Every line from the one with "Екология (18, 2343)" to the one with "Природни бедствия (108, 2454)", including those two, is to be copied exactly; all other lines of the entries below are left out.

Given records:
------------
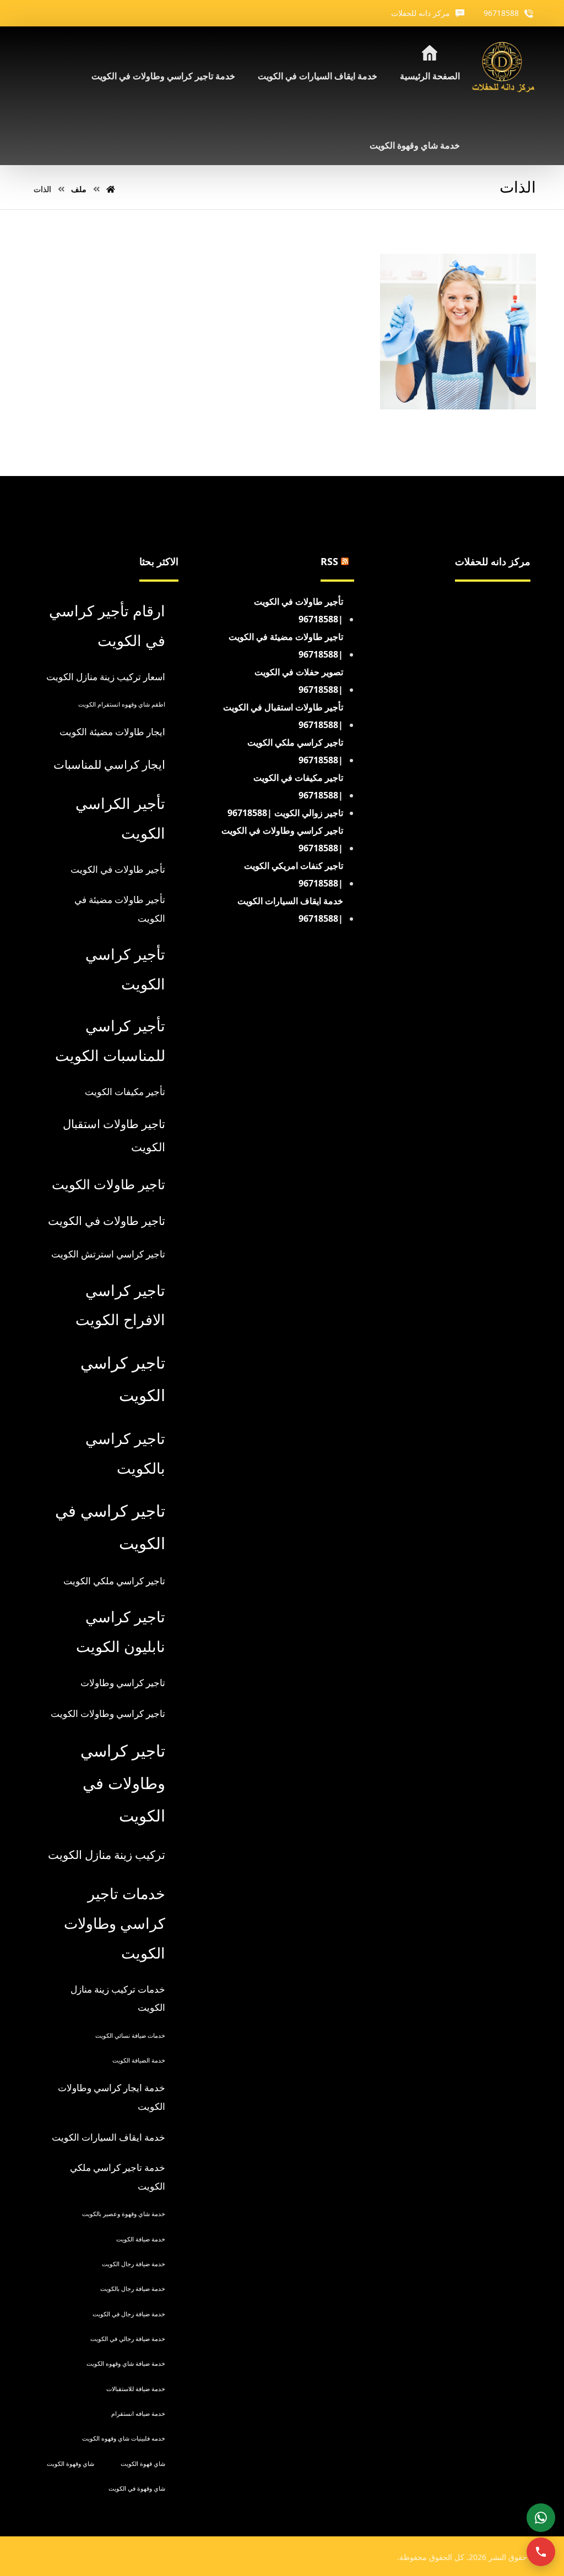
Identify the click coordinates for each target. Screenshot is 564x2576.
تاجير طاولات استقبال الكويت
------------
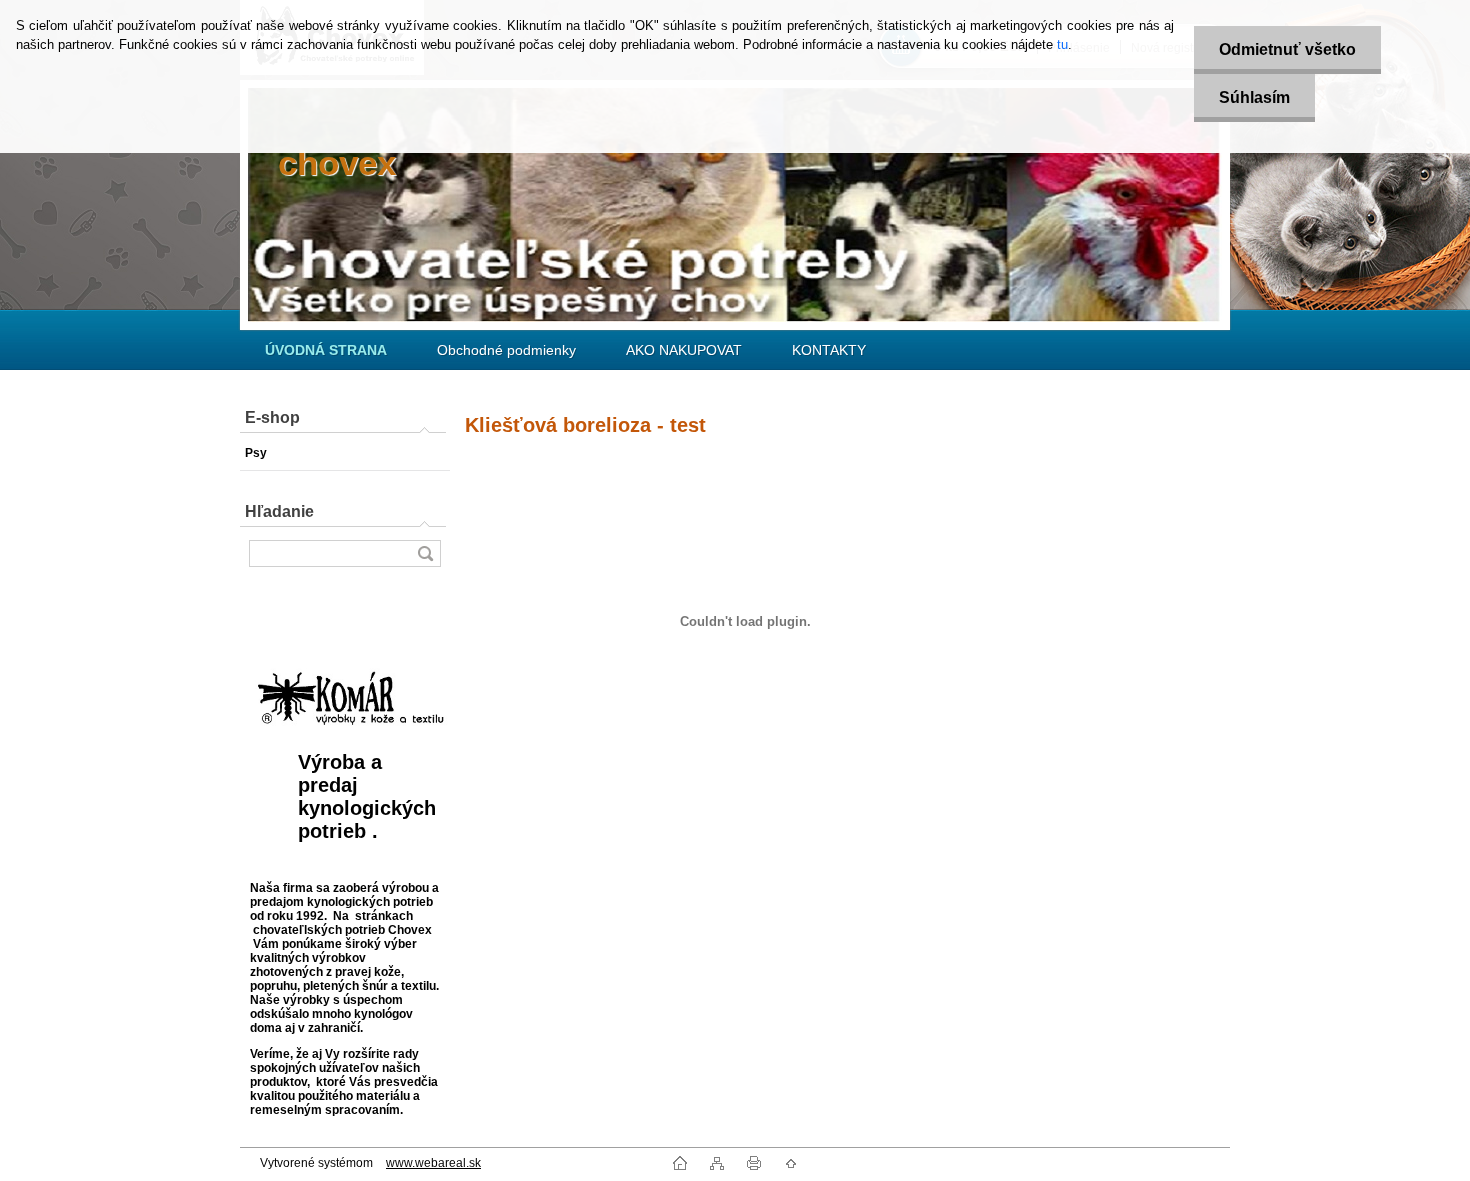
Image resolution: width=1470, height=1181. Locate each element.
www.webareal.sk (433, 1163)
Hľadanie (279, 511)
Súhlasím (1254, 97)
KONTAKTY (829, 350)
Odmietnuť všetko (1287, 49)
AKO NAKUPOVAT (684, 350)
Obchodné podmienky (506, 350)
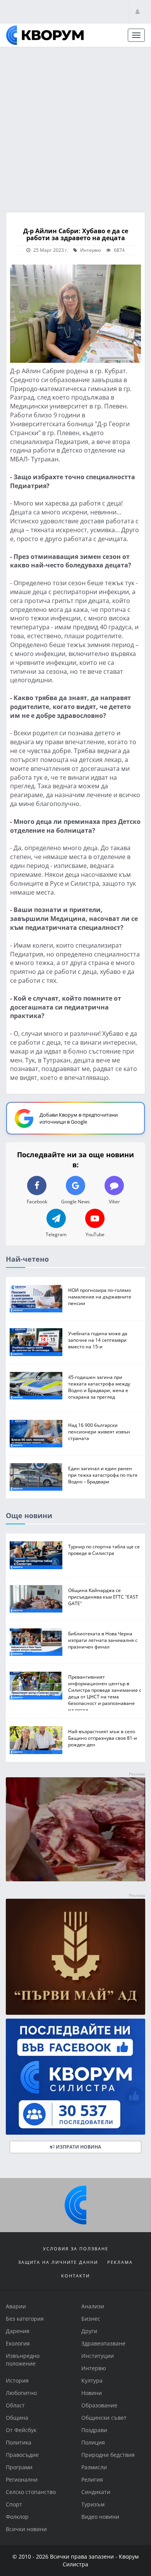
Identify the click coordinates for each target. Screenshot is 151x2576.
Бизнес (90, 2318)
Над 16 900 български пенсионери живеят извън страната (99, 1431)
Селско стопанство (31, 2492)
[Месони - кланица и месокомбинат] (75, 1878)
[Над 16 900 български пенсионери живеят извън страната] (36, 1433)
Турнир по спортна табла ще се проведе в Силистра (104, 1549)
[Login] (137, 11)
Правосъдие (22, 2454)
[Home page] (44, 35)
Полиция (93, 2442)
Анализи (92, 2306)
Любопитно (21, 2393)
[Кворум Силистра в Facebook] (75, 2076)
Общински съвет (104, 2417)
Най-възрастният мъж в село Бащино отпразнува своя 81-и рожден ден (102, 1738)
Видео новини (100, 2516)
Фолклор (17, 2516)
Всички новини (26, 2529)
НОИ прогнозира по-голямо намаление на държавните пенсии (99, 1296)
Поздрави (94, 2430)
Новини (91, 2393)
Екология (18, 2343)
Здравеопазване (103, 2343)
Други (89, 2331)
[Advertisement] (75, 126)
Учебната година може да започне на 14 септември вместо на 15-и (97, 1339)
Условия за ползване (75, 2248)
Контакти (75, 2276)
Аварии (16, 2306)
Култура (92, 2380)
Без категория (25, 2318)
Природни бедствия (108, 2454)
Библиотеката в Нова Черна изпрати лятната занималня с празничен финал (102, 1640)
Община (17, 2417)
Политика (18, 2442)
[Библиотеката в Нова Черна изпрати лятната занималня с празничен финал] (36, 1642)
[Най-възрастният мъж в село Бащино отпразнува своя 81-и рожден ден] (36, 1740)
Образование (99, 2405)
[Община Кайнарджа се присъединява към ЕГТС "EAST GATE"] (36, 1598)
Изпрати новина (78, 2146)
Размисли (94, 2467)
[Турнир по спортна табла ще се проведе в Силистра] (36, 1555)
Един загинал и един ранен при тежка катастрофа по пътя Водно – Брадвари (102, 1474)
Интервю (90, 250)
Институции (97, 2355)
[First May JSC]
------------
Answer to the problem:
Екология (18, 2343)
Здравеопазване (103, 2343)
Други (89, 2331)
[Advertisement] (75, 126)
Учебната година може да започне на 14 септември вместо на 15-и (97, 1339)
Условия за ползване (75, 2248)
Контакти (75, 2276)
Аварии (16, 2306)
Култура (92, 2380)
Без категория (25, 2318)
Природни бедствия (108, 2454)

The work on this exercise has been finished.